In questi giorni di “Cosmopolitica” stiamo ricevendo decine e decine di contributi scritti, che si sommano agli interventi che si susseguono nei tavoli, nei laboratori, nelle plenarie.

È il segno di un bisogno – tenuto evidentemente chiuso per tanti mesi – di discutere, di confrontarsi, di partecipare attivamente a un processo di costruzione di un nuovo campo della sinistra italiana, finalmente all’altezza delle necessità che la fase ci impone.

Tra i tanti testi, ne scelgo uno, che potete trovare qui.

Perché è un testo pulito, che vale per quello che dice, non per quello che pretende tra le righe.

Dice che la Sinistra o riparte da una piattaforma di mobilitazione e rivendicazione intorno al tema del diritto allo studio e all’accesso all’istruzione oppure non riparte, non si mette in moto, non è.

Dice che l’Italia e il governo Renzi – e quindi questo Partito democratico – investono poco, pochissimo, in Università, ricerca e formazione.
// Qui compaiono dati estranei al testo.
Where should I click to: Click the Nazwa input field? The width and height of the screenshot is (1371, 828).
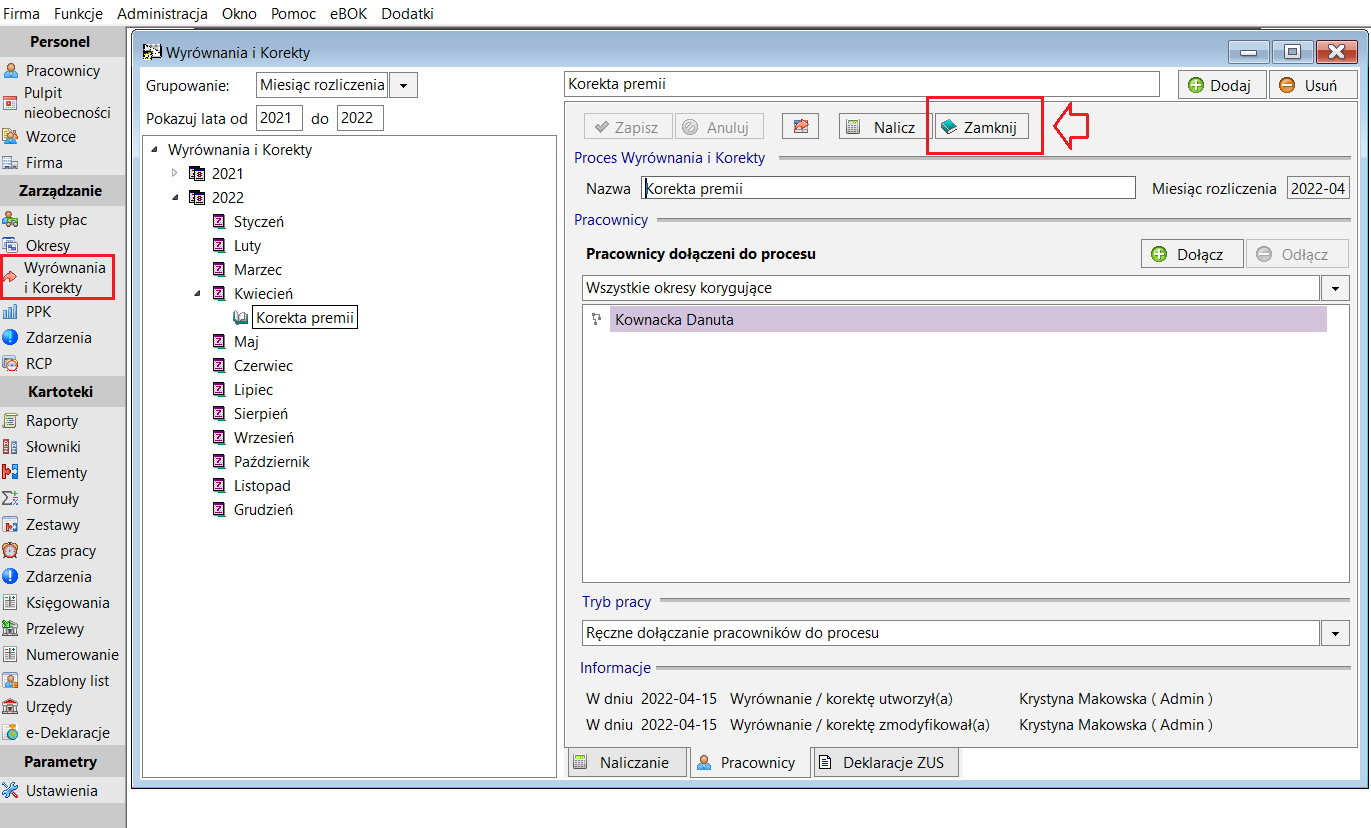point(888,188)

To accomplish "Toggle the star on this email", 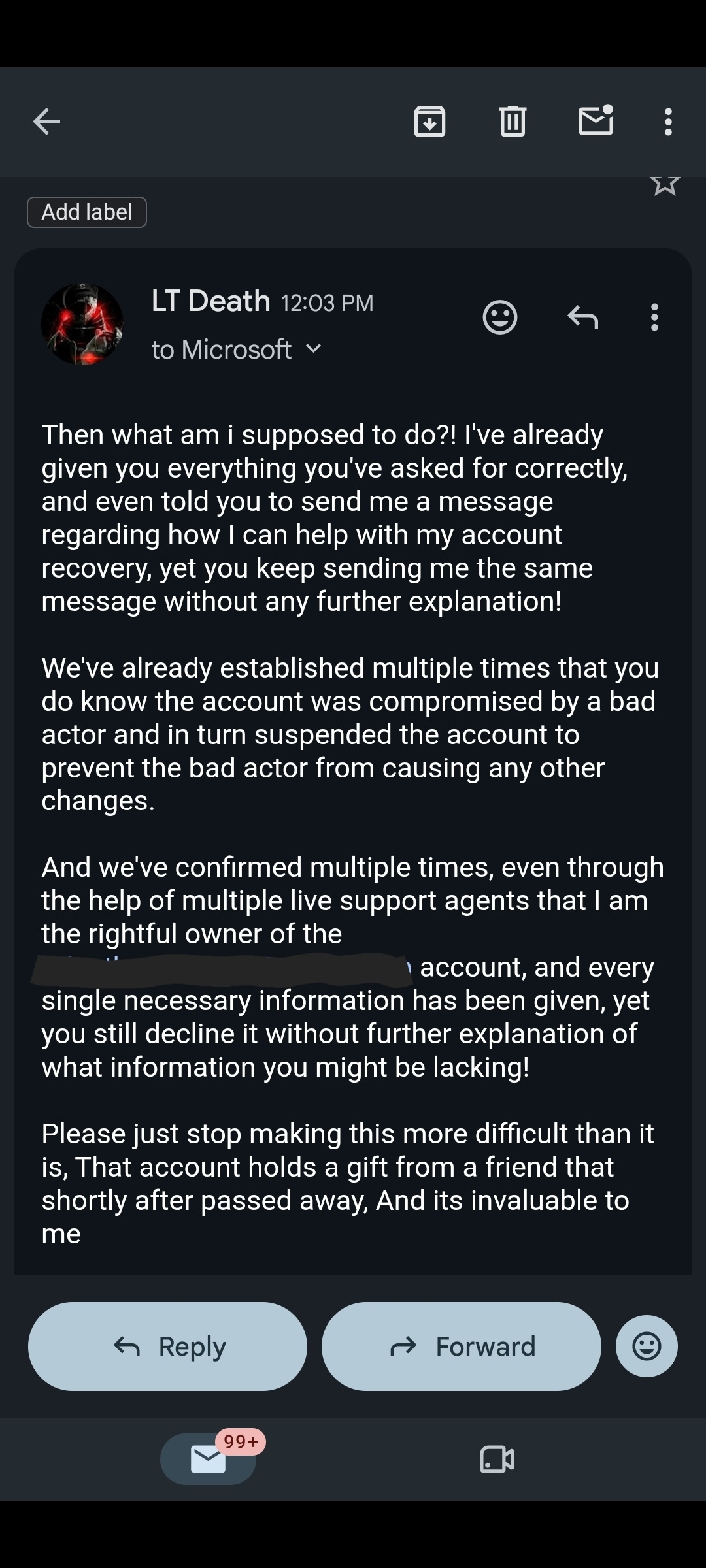I will pos(665,184).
Che si accontentano di un sistema produttivo invecchiato, a scarso contenuto di conoscenza e di innovazione.

Dice che le borse di studio vengono assegnate male ed erogate ancora peggio.

Che gli Atenei che impongono il numero chiuso sono sempre di più e che il tasso di dispersione scolastica aumenta.

Nel frattempo, la Sinistra parla di altro: chiacchiera di una nuova società della conoscenza e dell’immateriale mentre il diritto allo studio – la possibilità concreta di accedere agli studi, di comprare i libri, di pagare i trasporti, di pagare le rette – viene negato a strati sempre più ampi di popolazione.

Ecco, noi vorremmo essere la Sinistra che torna a fare le cose semplici. Ad avere un rapporto chiaro e preciso con i sindacati studenteschi.

Noi ricostruiamo il partito, ovunque. E sappiamo che abbiamo amici, compagni, alleati, compagni di viaggio in tutta Italia. Nel riconoscerlo siamo già un po’ più forti.